Because the income fluctuates with renters and advertisers coming and going, we subtract an amount for vacancy loss. Most professionals use 5%+ depending on the area. When subtracted from the Gross Operating Income, we are left with the “Effective Gross Income”, EGI.
Second we must look at EXPENSES: Expenses are maintenance, taxes, utilities (heat, electricity, water), insurance, possibly management fees and of course miscellaneous items that pop up.
By adding up all of the above, you have the “Total Operating Expenses”, TOE.
To determine the cashflow of the revenue property you must do the math: By taking the “Effective Gross Income”, EGI and minus the “Total Operating Expenses”, TOE you are left with the “Net Opporating Income”, NOI.

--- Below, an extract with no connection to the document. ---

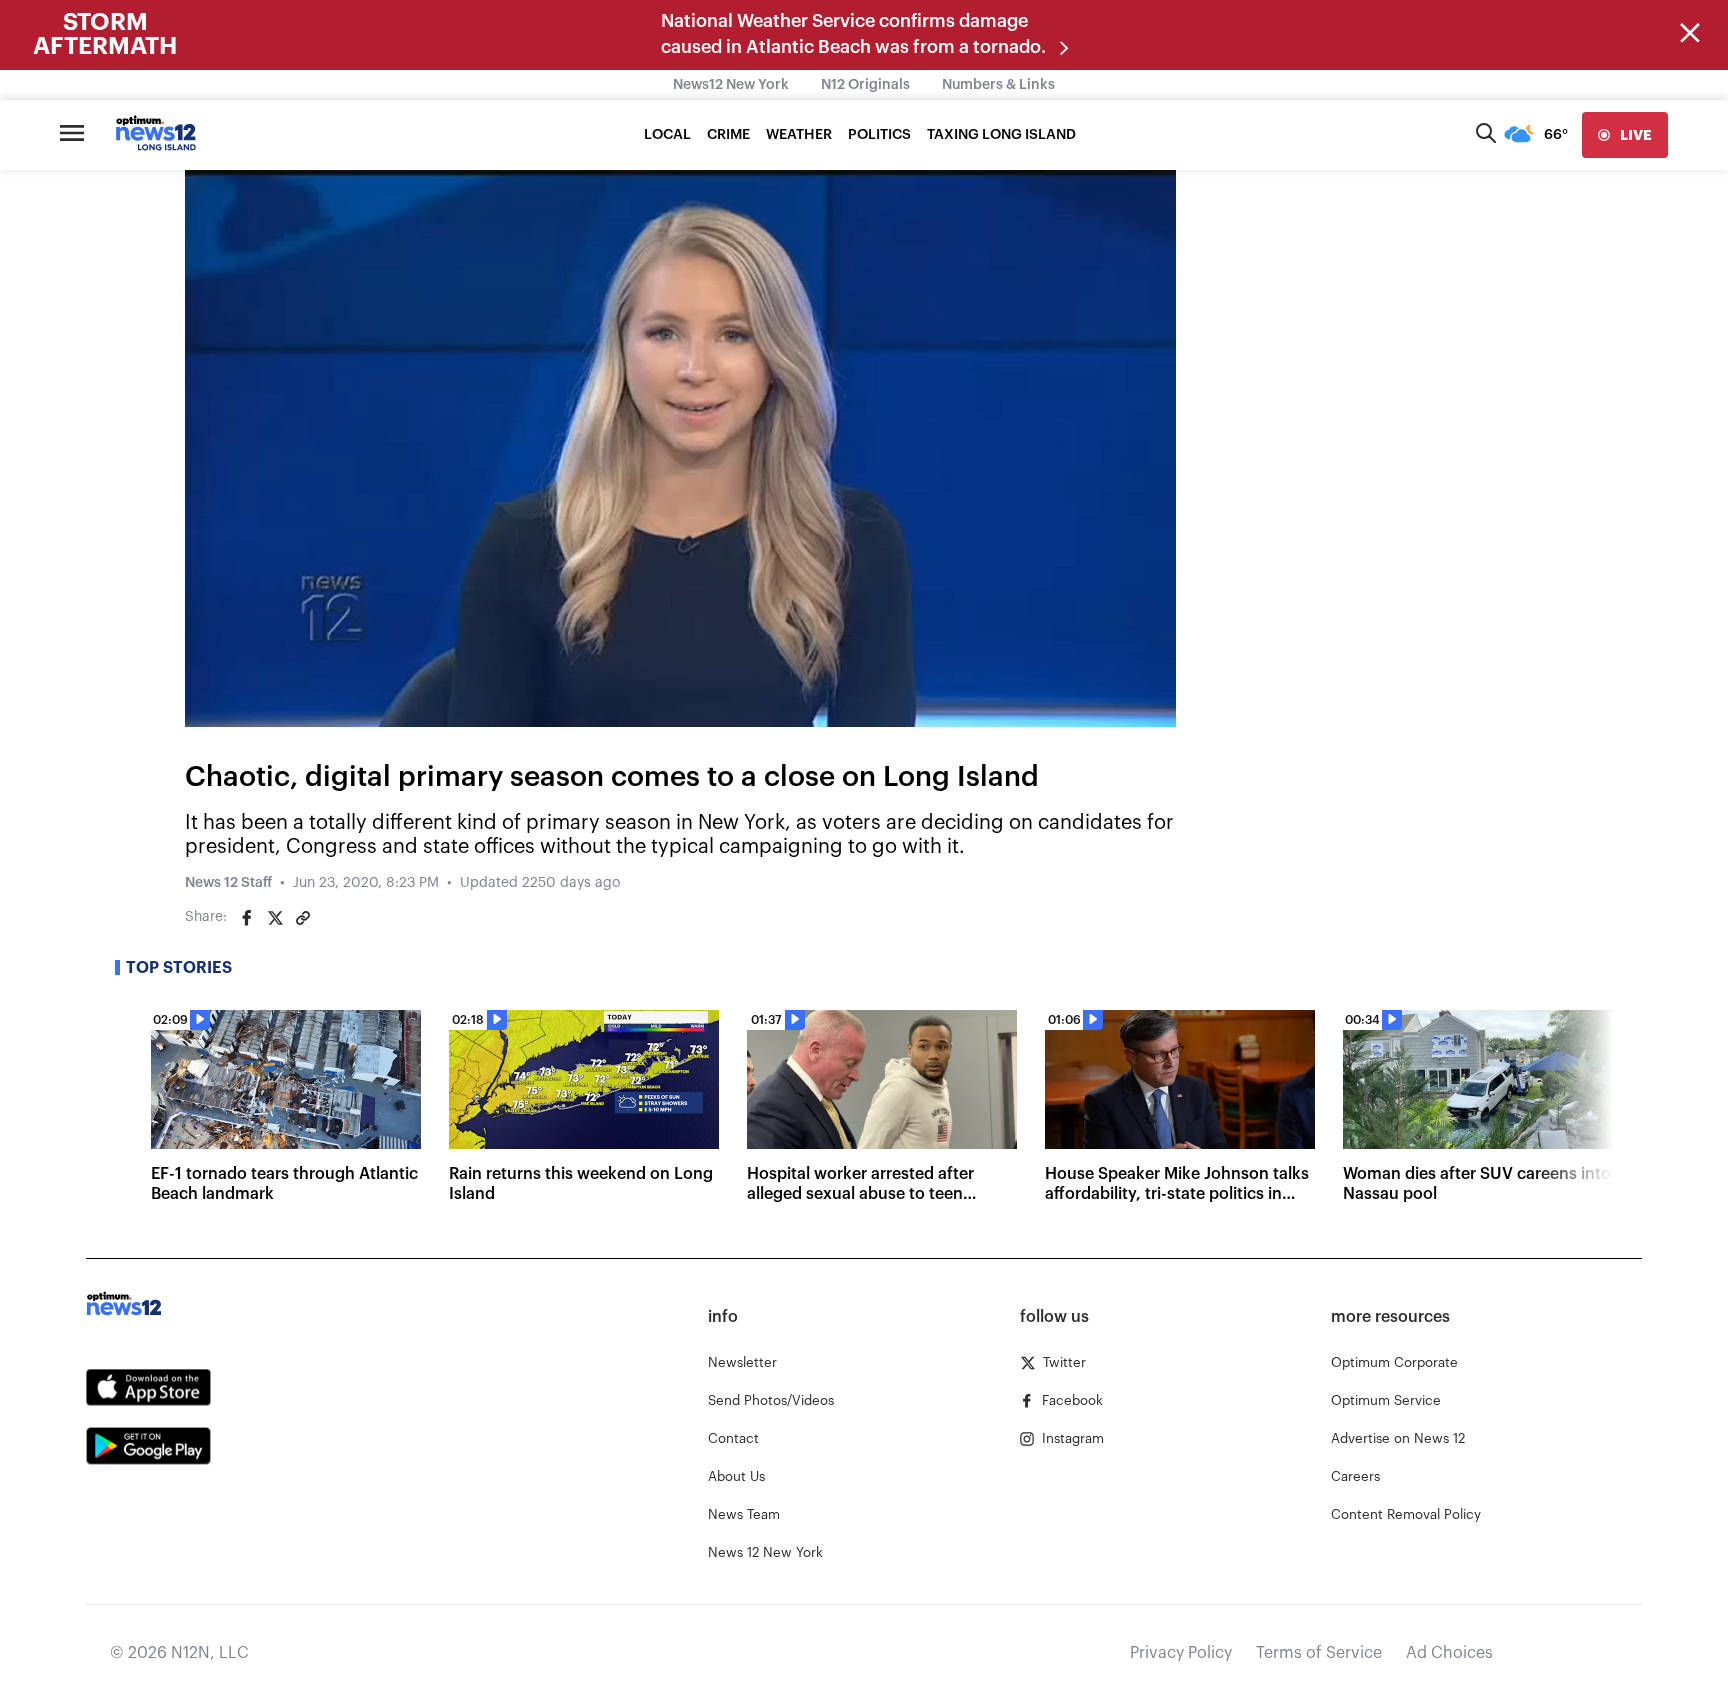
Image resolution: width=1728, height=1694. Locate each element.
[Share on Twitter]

The last step to calculate is the “Annual Debt Service”, ADS, which is the yearly sum of all your mortgage payments.
Now we have our formula:
Cashflow = NOI- ADS




Comment by James Bertin
Your website is informative and covers a lot of topics for someone thinking of selling property. It brings up issues one might not think about initially and want to read up in more detail.
It shows that you take your job very seriously and have your clients’ interests at heart.
Keep up the good work!
Posted on May 2, 2006 at 7:49 am
Comment by Ossama Khater
I want to buy a revenue property in Montreal city center, preferably near one of the major universities.